ACTION ITEM:
The lines to copy are those holding the string "image" in the entries below.

(Stored data entries)

▼

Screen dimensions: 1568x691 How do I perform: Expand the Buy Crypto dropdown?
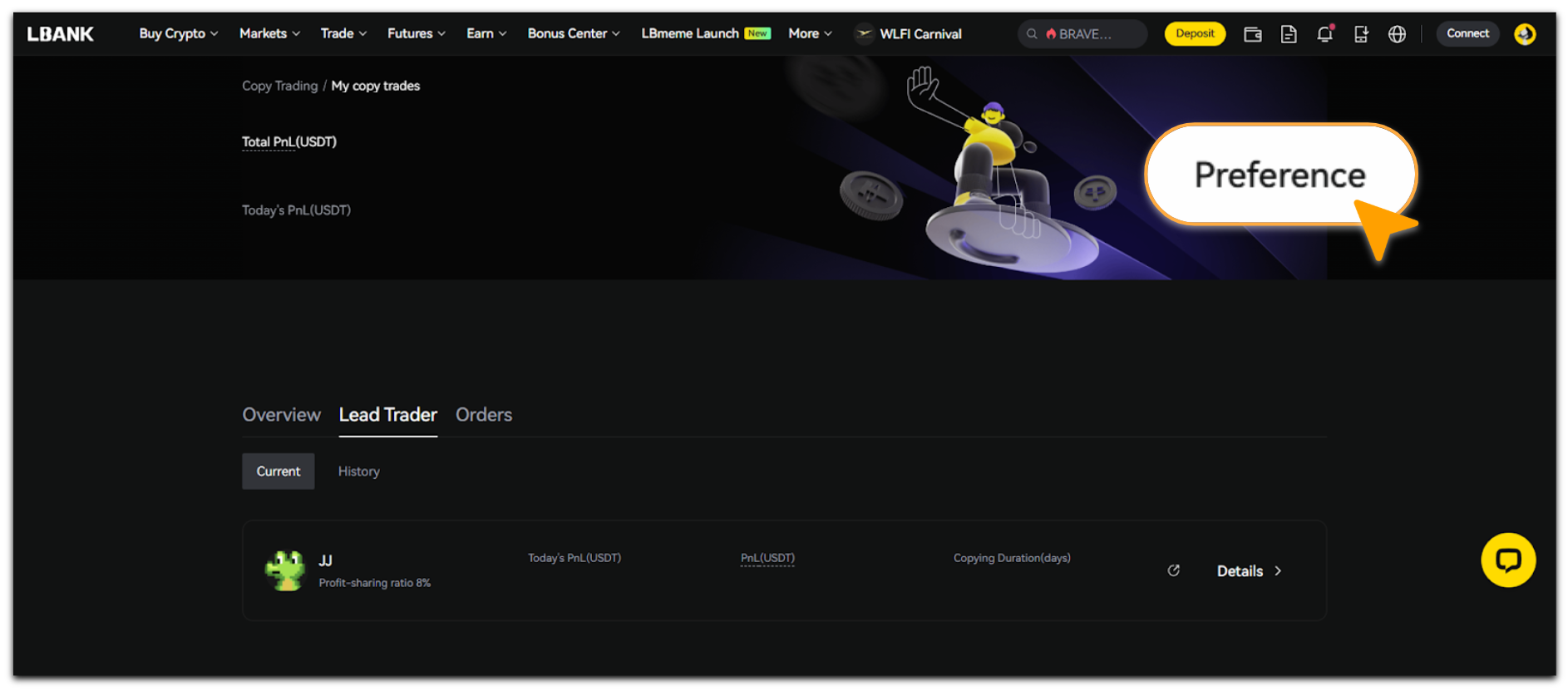178,34
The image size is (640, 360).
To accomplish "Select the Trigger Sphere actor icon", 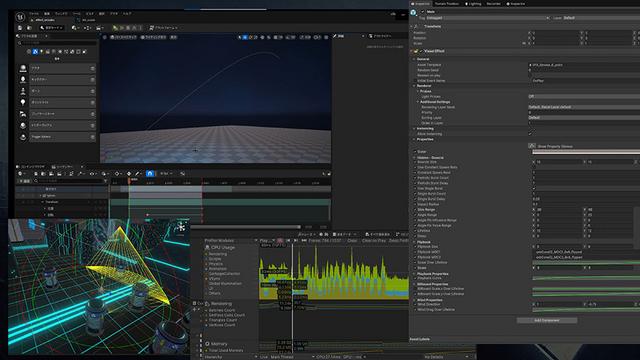I will click(23, 137).
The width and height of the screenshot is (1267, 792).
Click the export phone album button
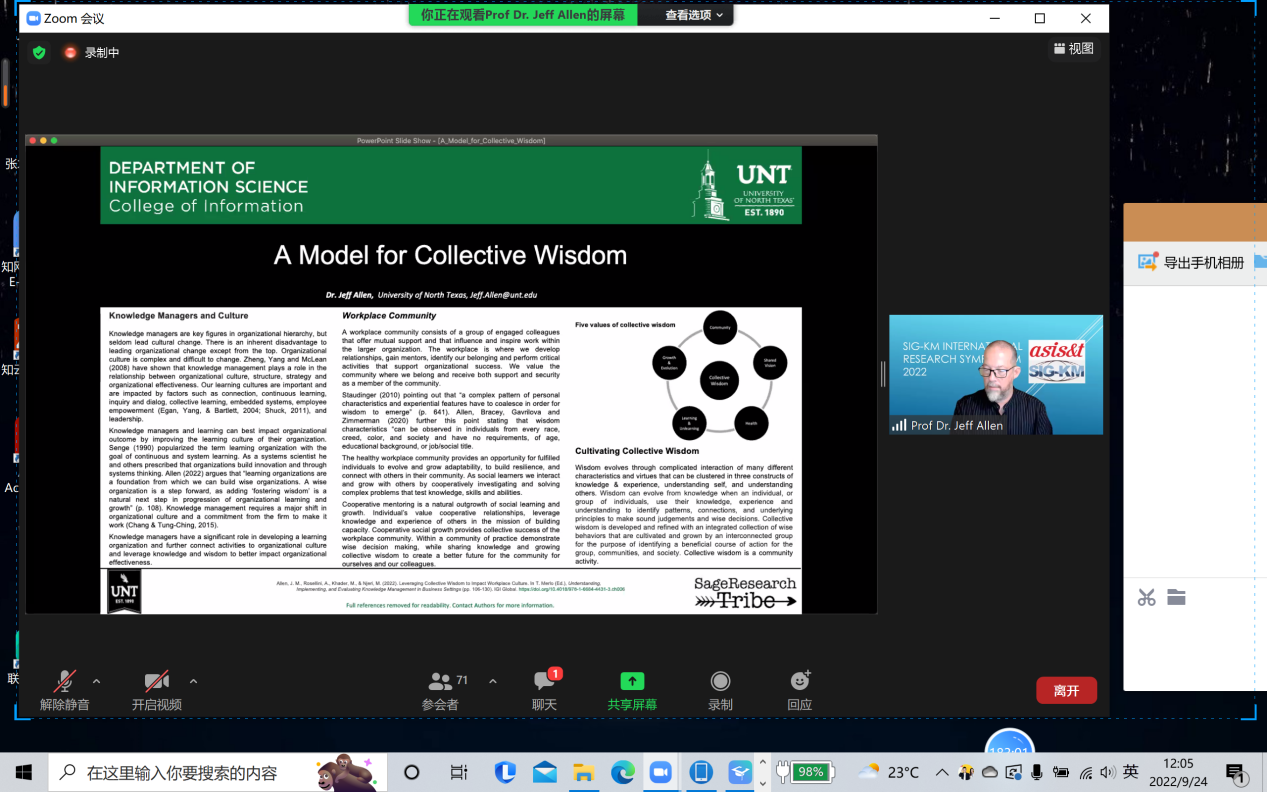click(1194, 263)
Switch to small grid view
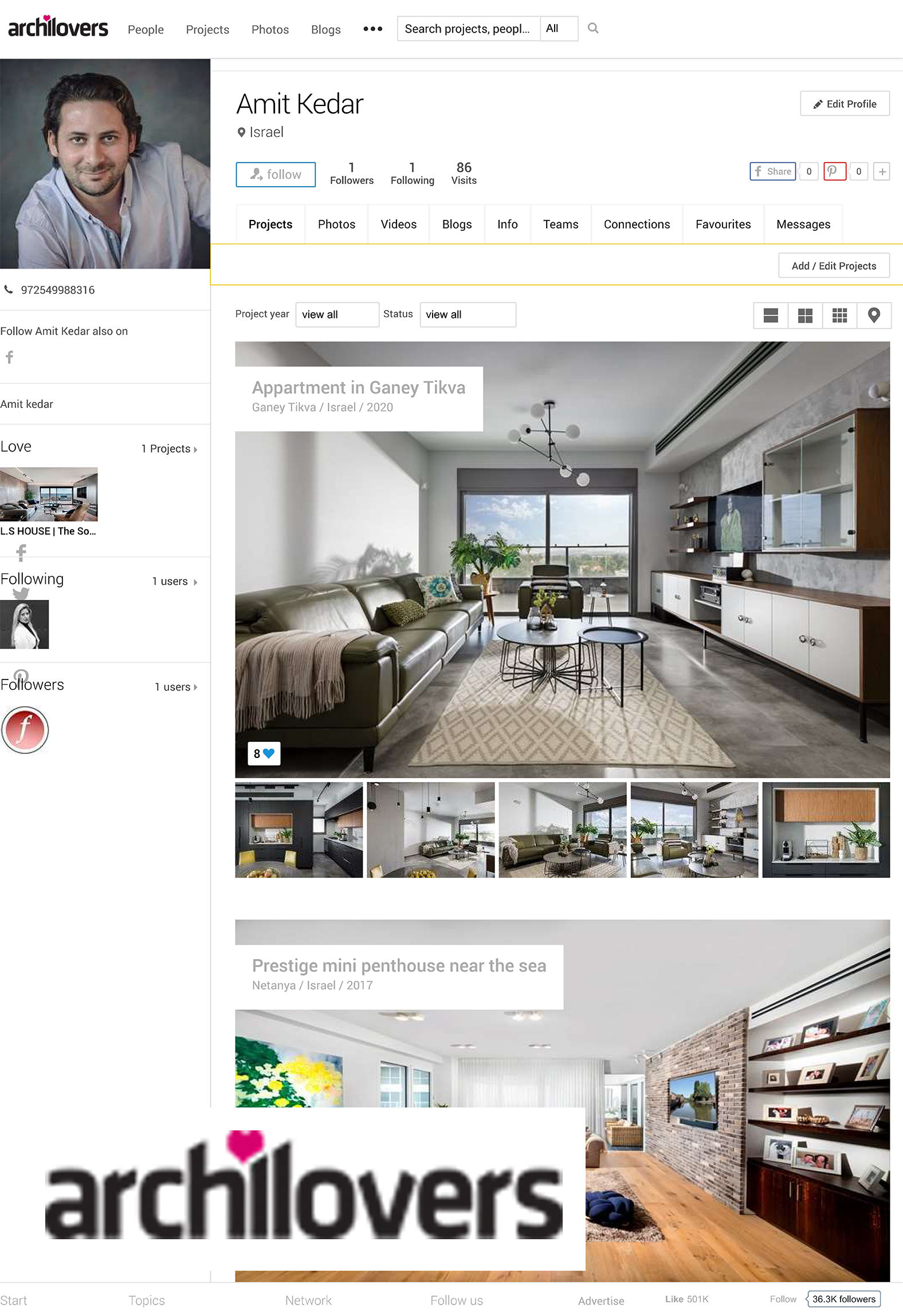903x1316 pixels. (x=839, y=315)
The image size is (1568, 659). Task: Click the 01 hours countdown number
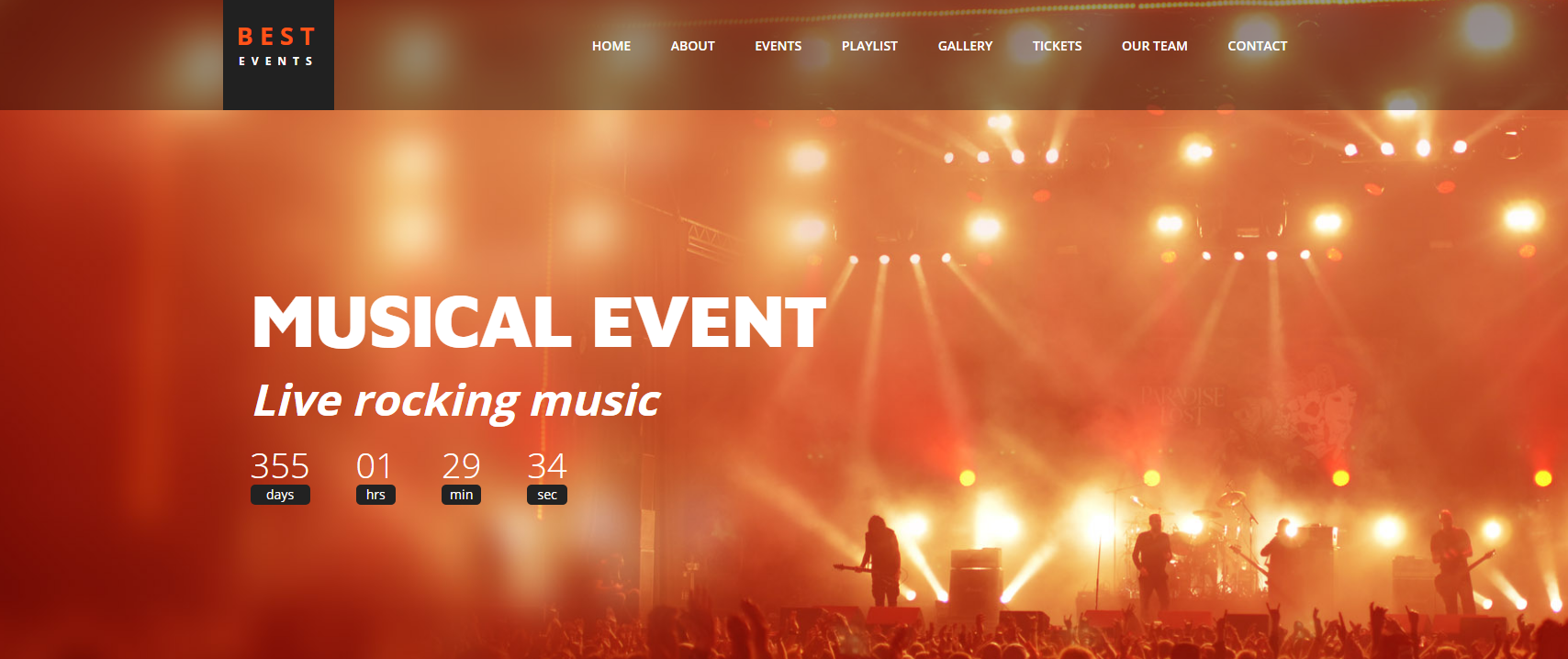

▲

YOUR RESPONSE:
The image size is (640, 360).
The image size is (1568, 659). Task: Click the 01 hours countdown number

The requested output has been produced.